■ **GOAL**
Copy the entries from the line with "Viewport: 1520px width, 678px" up to and including the line with "pyautogui.click(x=445, y=528)", keeping the requests, and shift every coordinate in the answers up by 31.

[Entries on target coordinates]
— begin —

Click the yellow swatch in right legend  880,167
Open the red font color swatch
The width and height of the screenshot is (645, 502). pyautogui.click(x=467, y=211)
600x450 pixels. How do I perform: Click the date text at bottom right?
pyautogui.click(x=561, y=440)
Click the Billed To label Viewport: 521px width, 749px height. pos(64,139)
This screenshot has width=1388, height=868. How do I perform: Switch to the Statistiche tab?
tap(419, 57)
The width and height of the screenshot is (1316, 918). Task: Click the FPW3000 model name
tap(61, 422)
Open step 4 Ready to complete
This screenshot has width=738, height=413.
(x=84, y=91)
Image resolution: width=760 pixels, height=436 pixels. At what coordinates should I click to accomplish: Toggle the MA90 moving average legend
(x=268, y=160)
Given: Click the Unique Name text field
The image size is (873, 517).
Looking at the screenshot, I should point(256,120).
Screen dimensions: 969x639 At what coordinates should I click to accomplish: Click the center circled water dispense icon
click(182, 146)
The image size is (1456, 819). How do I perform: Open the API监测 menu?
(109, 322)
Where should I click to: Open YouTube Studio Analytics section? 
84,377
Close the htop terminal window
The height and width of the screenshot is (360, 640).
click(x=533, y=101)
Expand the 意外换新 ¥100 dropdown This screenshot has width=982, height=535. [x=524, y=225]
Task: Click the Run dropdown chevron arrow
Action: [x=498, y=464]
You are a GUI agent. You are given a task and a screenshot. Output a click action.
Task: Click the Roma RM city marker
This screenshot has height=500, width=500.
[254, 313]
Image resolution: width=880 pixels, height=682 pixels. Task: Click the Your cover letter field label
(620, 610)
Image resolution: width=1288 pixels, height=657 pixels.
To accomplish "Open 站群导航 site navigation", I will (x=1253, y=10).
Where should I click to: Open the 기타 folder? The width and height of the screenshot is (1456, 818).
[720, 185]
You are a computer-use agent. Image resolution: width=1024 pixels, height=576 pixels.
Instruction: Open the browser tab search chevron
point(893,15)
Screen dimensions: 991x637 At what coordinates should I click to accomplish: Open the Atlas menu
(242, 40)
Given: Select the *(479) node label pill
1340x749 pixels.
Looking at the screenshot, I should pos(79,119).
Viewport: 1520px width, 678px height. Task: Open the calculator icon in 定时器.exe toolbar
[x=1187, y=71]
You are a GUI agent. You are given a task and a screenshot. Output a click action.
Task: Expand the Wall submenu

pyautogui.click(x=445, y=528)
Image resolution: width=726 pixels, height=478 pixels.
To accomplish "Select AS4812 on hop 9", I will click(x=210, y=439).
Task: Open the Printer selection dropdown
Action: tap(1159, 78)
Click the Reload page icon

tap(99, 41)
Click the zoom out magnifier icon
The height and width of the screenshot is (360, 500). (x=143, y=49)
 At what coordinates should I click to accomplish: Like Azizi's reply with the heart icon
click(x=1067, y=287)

— end —

■ **FINAL RESULT**
Viewport: 1520px width, 678px height. Task: Open the calculator icon in 定时器.exe toolbar
[x=1218, y=102]
You are a GUI agent. You are given a task and a screenshot. Output a click action.
Task: Expand the Wall submenu

pyautogui.click(x=476, y=559)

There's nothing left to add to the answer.